X Linked Protoporphyria
EPP and XLP are both protoporphyrias with similar symptoms and similar biochemical findings, but each is caused by mutations in a different gene. XLP is sometimes called a “variant form of EPP”. XLP an X-linked disorder caused by a mutation in exon 11 of the ALAS2 gene resulting in an increased production of the enzyme, aminolevulinic acid-synthase 2 in the heme biosynthesis pathway. Biochemical testing, specifically total and fractioned erythrocyte protoporphyrin assay, can be done between XLP and EPP.
Symptoms usually first occur in early childhood and include sun sensitivity marked by severe pain and swelling of sun-exposed areas, but typically with no blistering or scarring. Males and females are both affected, although females are typically less severe. Both XLP and EPP result in significant elevations of protoporphyrins in the liver, sometimes resulting in severe liver complications that are difficult to treat and sometimes require liver transplantation.
Molecular analysis for XLP is performed in this laboratory as part of the "Erythropoietic Protoporhyria Panel" (analysis of ALAS2 exon 11 for XLP and the FECH gene for EPP). DNA analysis of exon 11 of the ALAS2 gene is performed by full gene sequencing of the exon (coding region) and 20-30 base pairs into the intron (including the splice site). The detection rate has not been determined.
Targeted mutation analysis, looing for the specific family's ALAS2 exon 11 mutation, can also be performed. Documentation of the family's mutation must be provided.
Prenatal diagnosis is also available. Prior to ordering prenatal testing, please contact our laboratory at 212-241-7518 to discuss.
- Full DNA analysis ("Erythropoietic Protoporphyria Panel" only): 20ml of whole blood in EDTA (anticoagulant) tubes (lavender tops) OR extracted DNA (50μl with concentration of 200ng/μl).
- Targeted Mutation Analysis: 20ml of whole blood in EDTA (anticoagulant) tubes (lavender top) OR extracted DNA (30μl with concentration of 200ng/μl) OR buccal cells (buccal brushes MUST be requested from laboratory).

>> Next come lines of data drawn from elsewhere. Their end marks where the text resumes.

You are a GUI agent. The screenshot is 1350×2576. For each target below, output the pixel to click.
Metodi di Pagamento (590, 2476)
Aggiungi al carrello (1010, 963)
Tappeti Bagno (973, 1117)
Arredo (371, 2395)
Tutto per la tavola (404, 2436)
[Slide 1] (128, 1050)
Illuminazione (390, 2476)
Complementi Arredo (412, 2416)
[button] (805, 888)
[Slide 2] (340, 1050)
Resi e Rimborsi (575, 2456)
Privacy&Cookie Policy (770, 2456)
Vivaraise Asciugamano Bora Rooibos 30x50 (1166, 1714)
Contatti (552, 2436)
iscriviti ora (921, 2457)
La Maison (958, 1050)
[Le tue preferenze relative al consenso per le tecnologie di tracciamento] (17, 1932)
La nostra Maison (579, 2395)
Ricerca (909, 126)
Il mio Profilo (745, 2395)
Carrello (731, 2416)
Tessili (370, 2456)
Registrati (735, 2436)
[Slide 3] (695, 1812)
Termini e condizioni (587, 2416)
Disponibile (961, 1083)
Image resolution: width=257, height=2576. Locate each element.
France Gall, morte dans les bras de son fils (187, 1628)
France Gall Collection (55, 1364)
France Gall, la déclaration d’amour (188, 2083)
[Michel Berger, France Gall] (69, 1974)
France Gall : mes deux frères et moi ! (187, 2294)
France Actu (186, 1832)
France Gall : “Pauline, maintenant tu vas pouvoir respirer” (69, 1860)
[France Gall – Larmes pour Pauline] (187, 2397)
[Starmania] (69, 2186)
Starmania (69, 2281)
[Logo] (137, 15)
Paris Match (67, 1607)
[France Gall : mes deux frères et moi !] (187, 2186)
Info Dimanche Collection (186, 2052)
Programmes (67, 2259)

Prenatal: Testing requires prior documentation of parental mutation.
- Chorionic Villi: 5-10 mg in conical tube with sterile saline OR transport media
- Amniotic Fluid: 10 ml in conical tube
- Cultured Cells: two confluent T-25 flasks
Additionally, please send:
- 5-10 ml maternal blood in EDTA (lavender top) required to perform MCC studies on all prenatal samples and in case maternal confirmation studies are necessary
- 5-10 ml paternal blood in EDTA (lavender top) in case paternal confirmation studies are necessary
Shipping: Ship at room temperature.
Post-natal: 10-14 days
Prenatal: 3-5 days
Full gene sequencing: 81406, 81479, G0452
Targeted mutation analysis: 81403, 81479, G0452
Consent Form: Porphyria Genetic Testing Consent [PDF]
Requisition Form: Porphyria Testing Requisition [PDF]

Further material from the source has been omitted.